2006-01-04 18:52:31

by Chuck Ebbert

[permalink] [raw]
Subject: [patch 2.6.15] i386: Optimize local APIC timer interrupt code

Local APIC timer interrupt happens HZ times per second on each CPU.

Optimize it for the case where profile multiplier equals one and does
not change (99+% of cases); this saves about 20 CPU cycles on Pentium II.

Also update the old multiplier immediately after noticing it changed,
while values are register-hot, saving eight bytes of stack depth.

Signed-off-by: Chuck Ebbert <[email protected]>

diff -up 2.6.15a.orig/arch/i386/kernel/apic.c 2.6.15a/arch/i386/kernel/apic.c
--- 2.6.15a.orig/arch/i386/kernel/apic.c
+++ 2.6.15a/arch/i386/kernel/apic.c
@@ -1137,7 +1137,7 @@ inline void smp_local_timer_interrupt(st
int cpu = smp_processor_id();

profile_tick(CPU_PROFILING, regs);
- if (--per_cpu(prof_counter, cpu) <= 0) {
+ if (likely(--per_cpu(prof_counter, cpu)) <= 0) {
/*
* The multiplier may have changed since the last time we got
* to this point as a result of the user writing to
@@ -1147,13 +1147,13 @@ inline void smp_local_timer_interrupt(st
* Interrupts are already masked off at this point.
*/
per_cpu(prof_counter, cpu) = per_cpu(prof_multiplier, cpu);
- if (per_cpu(prof_counter, cpu) !=
- per_cpu(prof_old_multiplier, cpu)) {
+ if (unlikely(per_cpu(prof_counter, cpu) !=
+ per_cpu(prof_old_multiplier, cpu))) {
+ per_cpu(prof_old_multiplier, cpu) =
+ per_cpu(prof_counter, cpu);
__setup_APIC_LVTT(
calibration_result/
per_cpu(prof_counter, cpu));
- per_cpu(prof_old_multiplier, cpu) =
- per_cpu(prof_counter, cpu);
}

#ifdef CONFIG_SMP
--
Chuck


2006-01-04 23:01:04

by Andrew Morton

[permalink] [raw]
Subject: Re: [patch 2.6.15] i386: Optimize local APIC timer interrupt code

Chuck Ebbert <[email protected]> wrote:
>
> Local APIC timer interrupt happens HZ times per second on each CPU.
>
> Optimize it for the case where profile multiplier equals one and does
> not change (99+% of cases); this saves about 20 CPU cycles on Pentium II.
>
> Also update the old multiplier immediately after noticing it changed,
> while values are register-hot, saving eight bytes of stack depth.

The code which you're patching is cheerfully nuked by a patch in Andi's
tree:
ftp://ftp.firstfloor.org/pub/ak/x86_64/quilt-current/patches/no-subjiffy-profile

I don't immediately understand that patch and I don't recall seeing it
discussed - maybe I was asleep.

It removes the profile multiplier (readprofile -M).
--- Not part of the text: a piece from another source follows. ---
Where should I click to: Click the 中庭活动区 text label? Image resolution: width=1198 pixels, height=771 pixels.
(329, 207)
I've used that
occasionally, but can't say that I noticed much benefit from it.

What's the thinking here?

2006-01-05 00:22:44

by Chuck Ebbert

[permalink] [raw]
Subject: Re: [patch 2.6.15] i386: Optimize local APIC timer interrupt code

In-Reply-To: <[email protected]>


Andrew Morton wrote:

> The code which you're patching is cheerfully nuked by a patch in Andi's
> tree:
> ftp://ftp.firstfloor.org/pub/ak/x86_64/quilt-current/patches/no-subjiffy-profile
>
> I don't immediately understand that patch and I don't recall seeing it
> discussed - maybe I was asleep.
>
> It removes the profile multiplier (readprofile -M). I've used that
> occasionally, but can't say that I noticed much benefit from it.
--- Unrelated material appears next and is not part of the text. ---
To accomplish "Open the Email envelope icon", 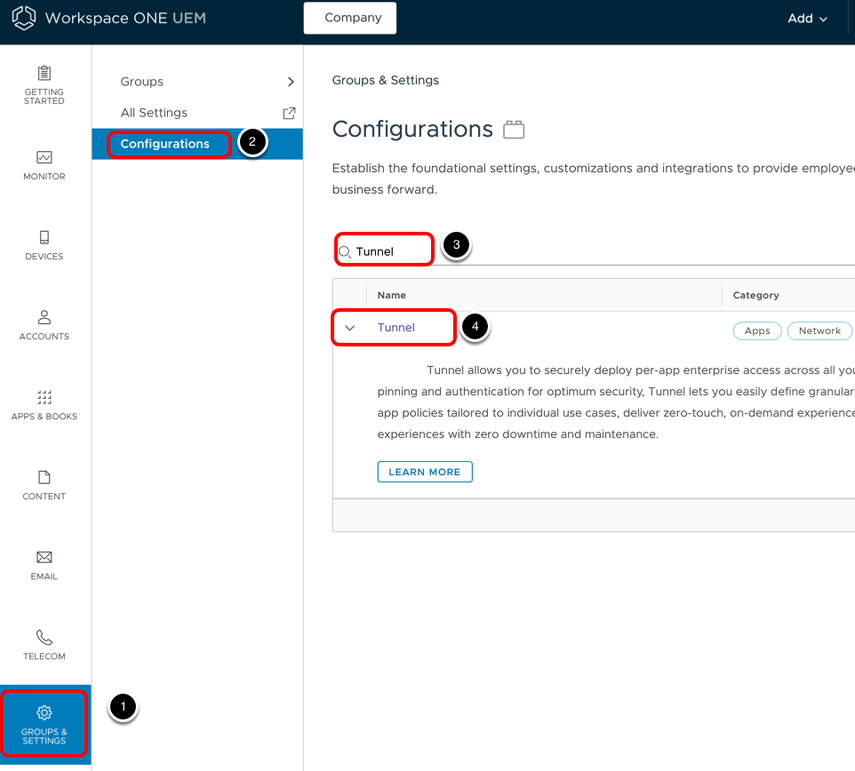I will (44, 557).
It's probably required for the i386-timer-broadcast patch from the same
patchset. Apparently some Intel CPUs stop their local APIC timer when in
certain ACPI C-states, so that patch switches them to use an IPI broadcast
from the main timer interrupt instead. Supporting subjiffy profiling
is impossible in that case, so the code was removed.

--
Chuck

2006-01-05 06:03:24

by Willy Tarreau

[permalink] [raw]
Subject: Re: [patch 2.6.15] i386: Optimize local APIC timer interrupt code

On Wed, Jan 04, 2006 at 01:48:09PM -0500, Chuck Ebbert wrote:
> Local APIC timer interrupt happens HZ times per second on each CPU.
>
> Optimize it for the case where profile multiplier equals one and does
> not change (99+% of cases); this saves about 20 CPU cycles on Pentium II.
>
> Also update the old multiplier immediately after noticing it changed,
> while values are register-hot, saving eight bytes of stack depth.
>
> Signed-off-by: Chuck Ebbert <[email protected]>
>
> diff -up 2.6.15a.orig/arch/i386/kernel/apic.c 2.6.15a/arch/i386/kernel/apic.c
> --- 2.6.15a.orig/arch/i386/kernel/apic.c
> +++ 2.6.15a/arch/i386/kernel/apic.c
> @@ -1137,7 +1137,7 @@ inline void smp_local_timer_interrupt(st
> int cpu = smp_processor_id();
>
> profile_tick(CPU_PROFILING, regs);
> - if (--per_cpu(prof_counter, cpu) <= 0) {
> + if (likely(--per_cpu(prof_counter, cpu)) <= 0) {
^^^^^^^^^^^^^^^^^^^^^^^^^^^^^^^^^^^^
are you sure about this ? it looks suspicious to me. I would have
expected something like this instead :

+ if (likely(--per_cpu(prof_counter, cpu) <= 0)) {

Willy

2006-01-05 06:41:43

by Chuck Ebbert

[permalink] [raw]
Subject: Re: [patch 2.6.15] i386: Optimize local APIC timer interrupt code

In-Reply-To: <[email protected]>

On Thu, 5 Jan 2006 at 07:03:14 +0100, Willy Tarreau wrote:

> + if (likely(--per_cpu(prof_counter, cpu)) <= 0) {
^^^^^^^^^^^^^^^^^^^^^^^^^^^^^^^^^^^^
are you sure about this ? it looks suspicious to me. I would have
expected something like this instead :

+ if (likely(--per_cpu(prof_counter, cpu) <= 0)) {


Nice catch, proving yet again the value of posting code for review!


--
Chuck
Currently reading: _Thud!_ by Terry Pratchett